O caso Selminho é conturbado porque nasce de uma suspeita legítima. Entre 2005 e 2013 a Câmara do Porto sempre negou conceder direitos de construção ao terreno dos Moreira por se encontrar numa zona de protecção natural (uma escarpa). Em 2014, já com Moreira na Câmara, os serviços jurídicos do município dedicam-se a um exercício de contorcionismo e descobriram que “durante o processo de alteração do Plano Director Municipal (PDM) que ocorreu em 2012, o réu município declarou que a pretensão da autora (…) podia ser atendida nesse processo de revisão”. Não é isso que se lê nos documentos produzidos na era de Rui Rio. O que os documentos dizem é que “só no âmbito de uma revisão do PDM (…) se poderá reavaliar o estatuto de edificabilidade adoptado nas áreas de protecção de recursos naturais e em particular qual o estatuto de protecção a atribuir às escarpas”. O que era uma possibilidade, tornou-se pois um direito.
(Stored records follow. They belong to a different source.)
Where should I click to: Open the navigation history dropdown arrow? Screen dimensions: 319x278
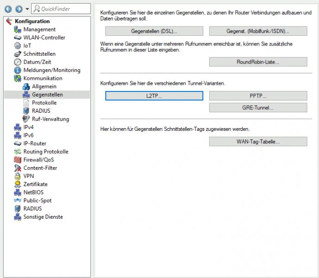pyautogui.click(x=27, y=9)
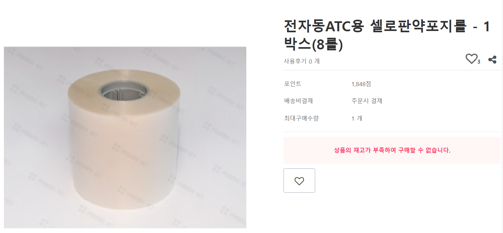Open the share icon next to the heart
Screen dimensions: 503x233
coord(492,59)
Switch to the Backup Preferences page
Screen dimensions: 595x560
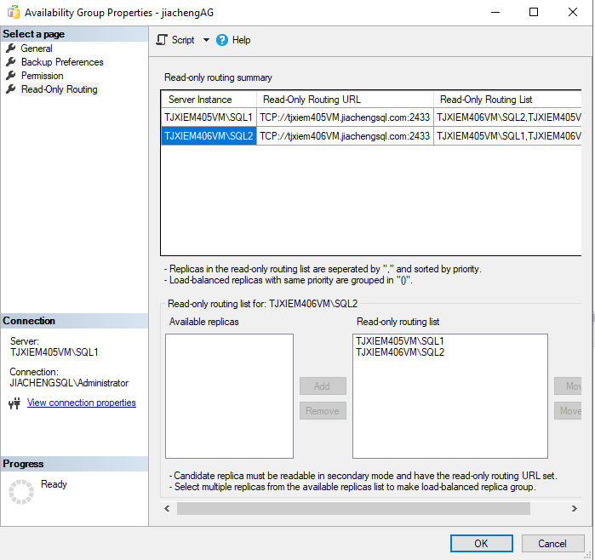[x=62, y=62]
E é esse direito que fica consagrado num acordo entre a Selminho e a Câmara negociado em 2014. Na revisão do PDM que deveria decorrer até final de 2016, ou a Selminho garantia o direito de construir, ou receberia uma indeminização fixada por um tribunal arbitral com um juiz nomeado pela Câmara e outro pela imobiliária, cabendo-lhes a escolha do presidente – na sequência de uma entrevista do PÚBLICO em que Rui Moreira foi confrontado com este conflito de interesses, decidiu que haverá um juiz nomeado pelo Tribunal. Há portanto aqui um juízo político a fazer: devia a Câmara manter a sua negação aos direitos da Selminho e ir para tribunal, correndo o risco de ganhar ou de perder? Ou foi melhor dar o assunto dos direitos de construção como perdido, evitando assim uma indemnização?
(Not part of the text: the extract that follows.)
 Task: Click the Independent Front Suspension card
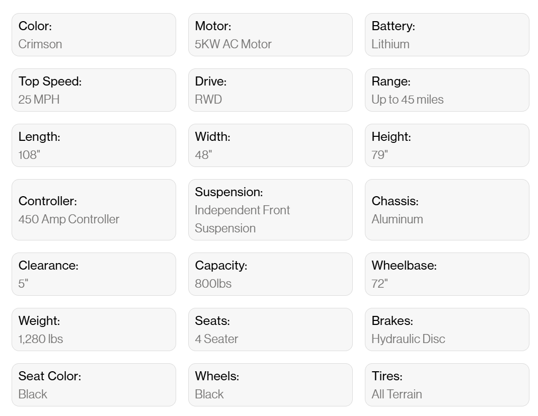point(270,210)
Ambas as respostas são possíveis. Mas podiam e deviam ter sido dadas num debate aberto. Quando em causa estava um potencial conflito de interesses, seria exigível que todos soubéssemos o que se discutia e como se fazia a discussão. O que não é aceitável é que todas estas mudanças de estratégia, todas as negociações se tenham feito no silêncio dos gabinetes. Nem o vereador do Urbanismo sabia de nada. Rui Moreira diz que não levou assunto à câmara porque seria “participar politicamente num assunto que é técnico e é jurídico”. Não é. Os princípios republicanos e democráticos exigem que tudo o que seja interface entre os interesses privados dos titulares dos cargos políticos e as suas funções públicas sejam especialmente divulgados. Não foram. Ou só o foram devido ao trabalho da imprensa.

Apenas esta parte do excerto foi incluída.